- **DATA EXTRACT**:
++++++++++++++++++++

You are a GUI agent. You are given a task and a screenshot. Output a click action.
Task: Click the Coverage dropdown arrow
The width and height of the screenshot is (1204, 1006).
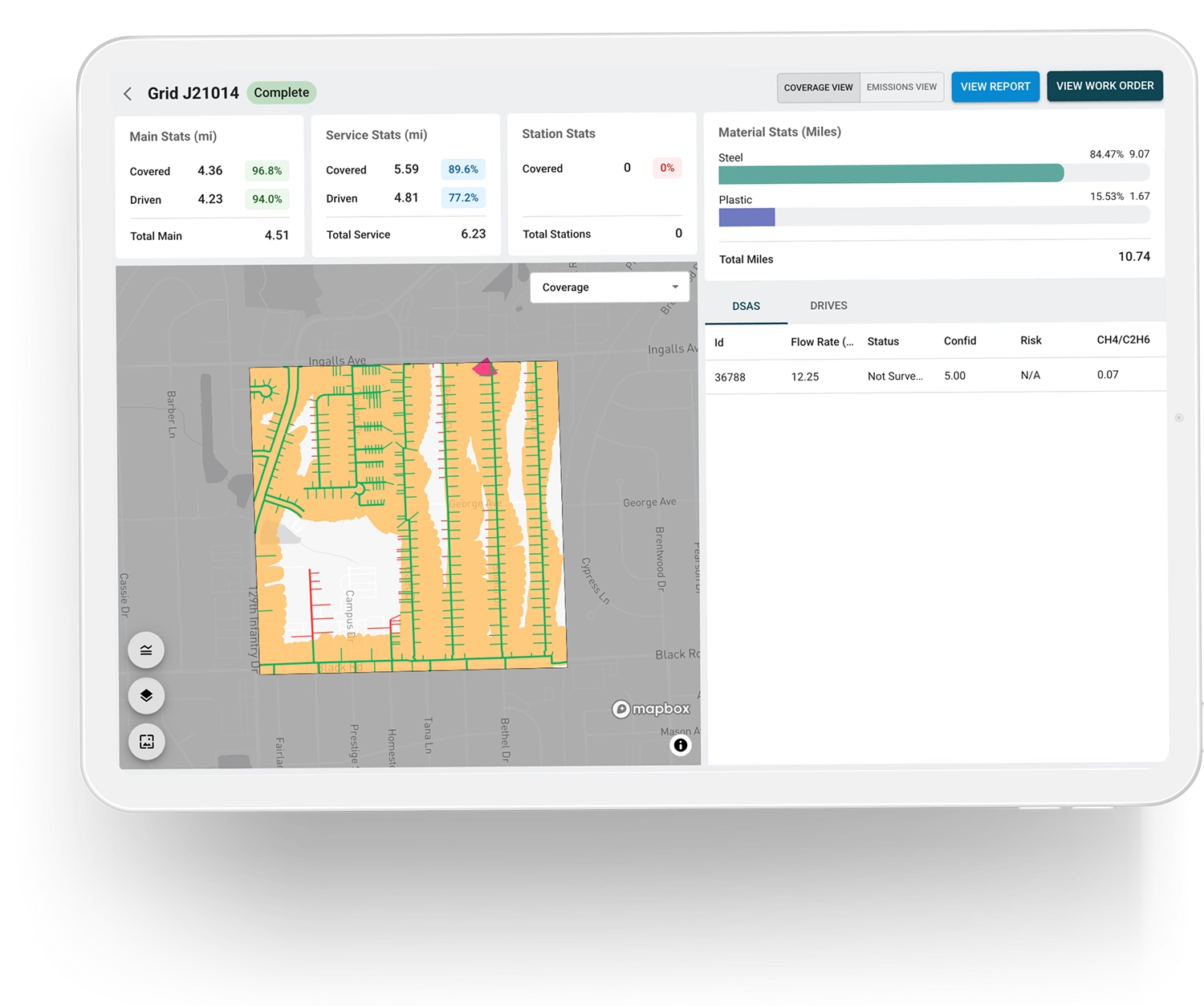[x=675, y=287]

++++++++++++++++++++

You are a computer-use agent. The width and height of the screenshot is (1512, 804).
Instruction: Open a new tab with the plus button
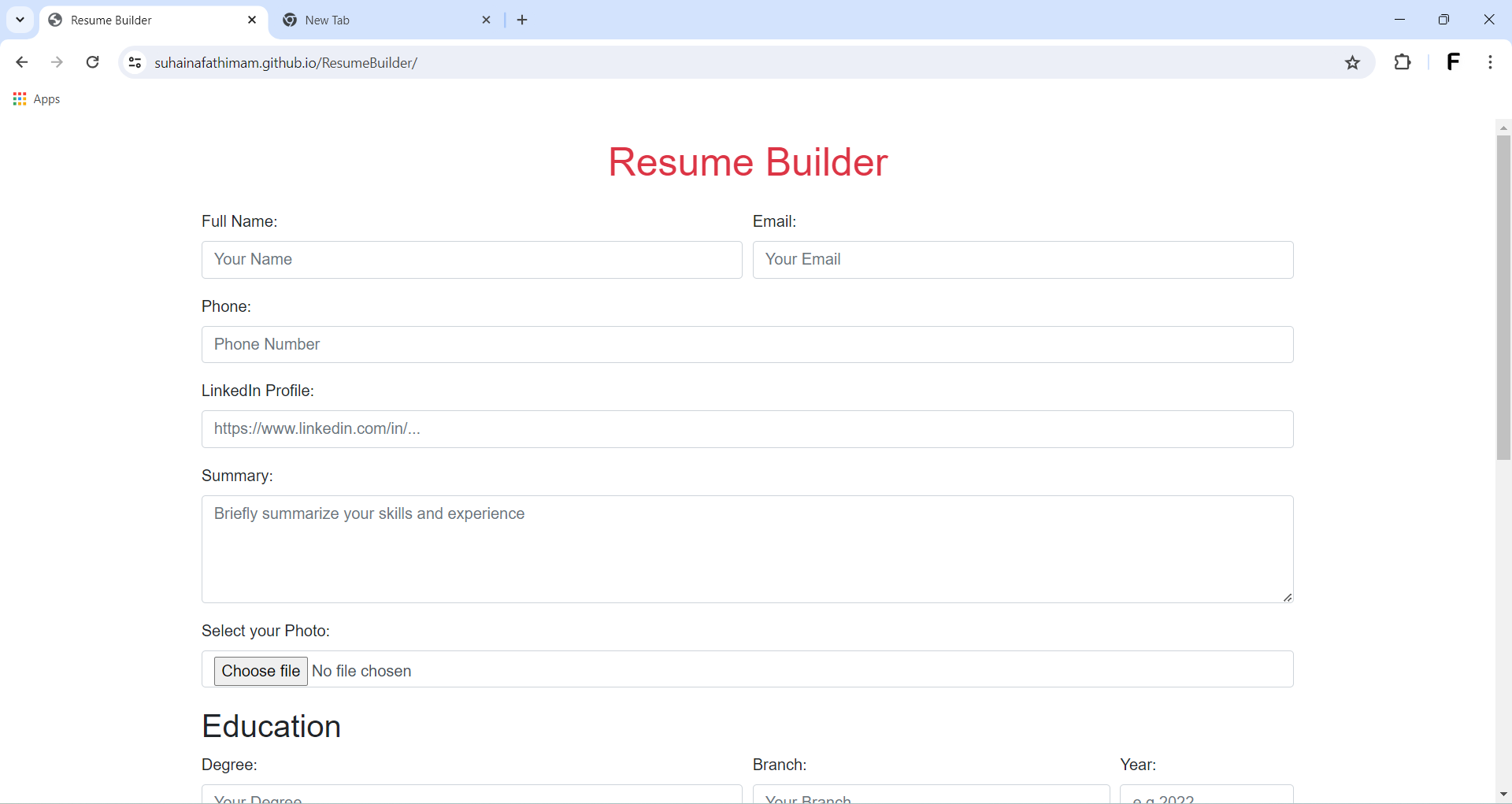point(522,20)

++++++++++++++++++++

- **TO DO**:
Pull every line that holds the string "agent" out of the records.

- **RESULT BELOW**:
You are a GUI agent. You are given a task and a screenshot. Output a click action.
You are a computer-use agent. The width and height of the screenshot is (1512, 804).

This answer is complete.